■ Stored data
——————————

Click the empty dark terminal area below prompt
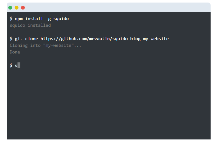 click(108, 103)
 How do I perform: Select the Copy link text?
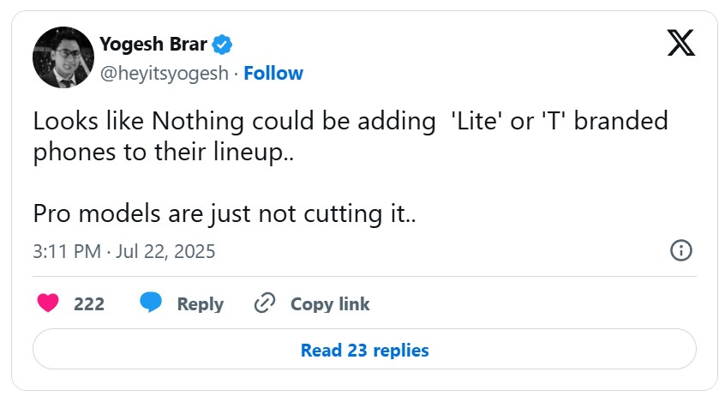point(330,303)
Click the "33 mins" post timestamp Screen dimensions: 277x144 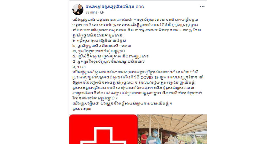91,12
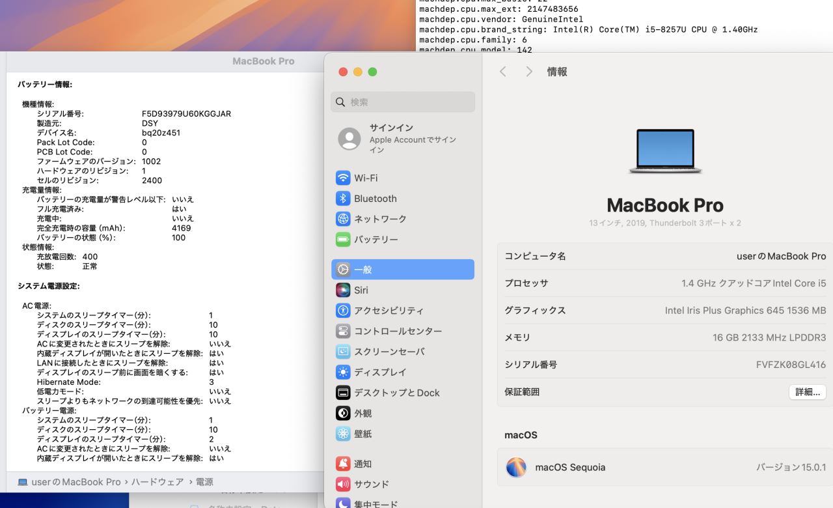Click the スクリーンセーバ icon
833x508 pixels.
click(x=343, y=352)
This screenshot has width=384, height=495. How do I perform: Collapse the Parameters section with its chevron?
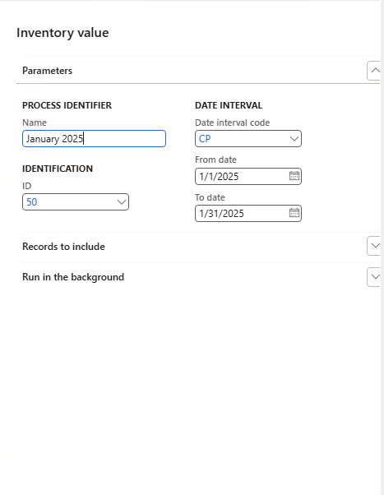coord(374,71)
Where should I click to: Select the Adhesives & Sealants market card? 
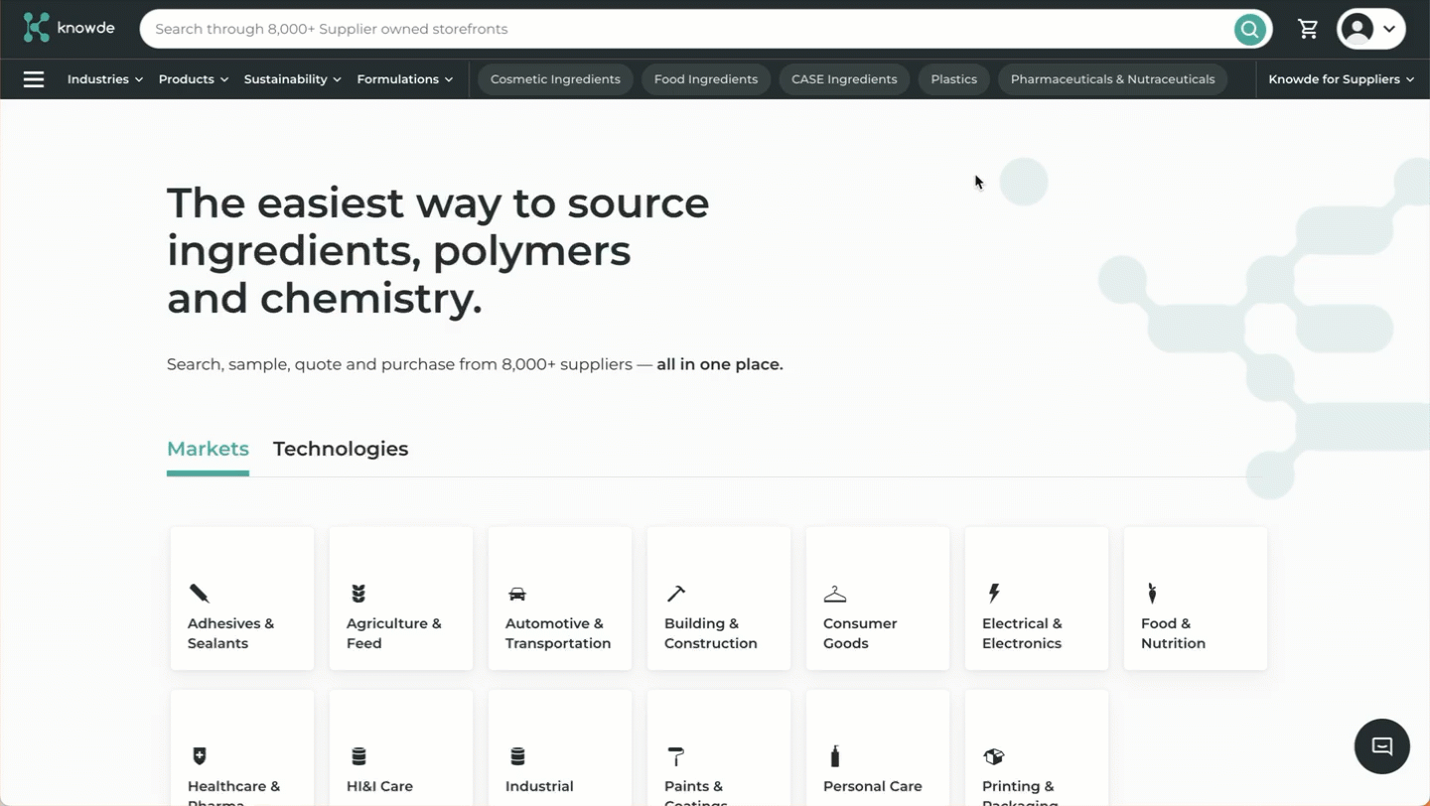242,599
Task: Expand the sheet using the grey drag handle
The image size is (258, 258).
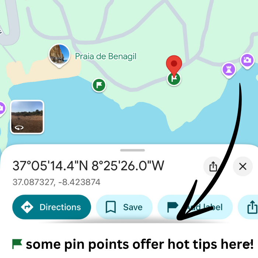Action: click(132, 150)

——————————

■ TASK REQUIREMENTS
Pictures don't belong in the copy. Retype exactly the lines from the one with "Where should I" through the last line of the records.

■ SOLUTION FOR THIS TASK
Where should I click to: Select the Adhesives & Sealants market card? 
242,599
Task: Expand the sheet using the grey drag handle
The image size is (258, 258).
Action: click(132, 150)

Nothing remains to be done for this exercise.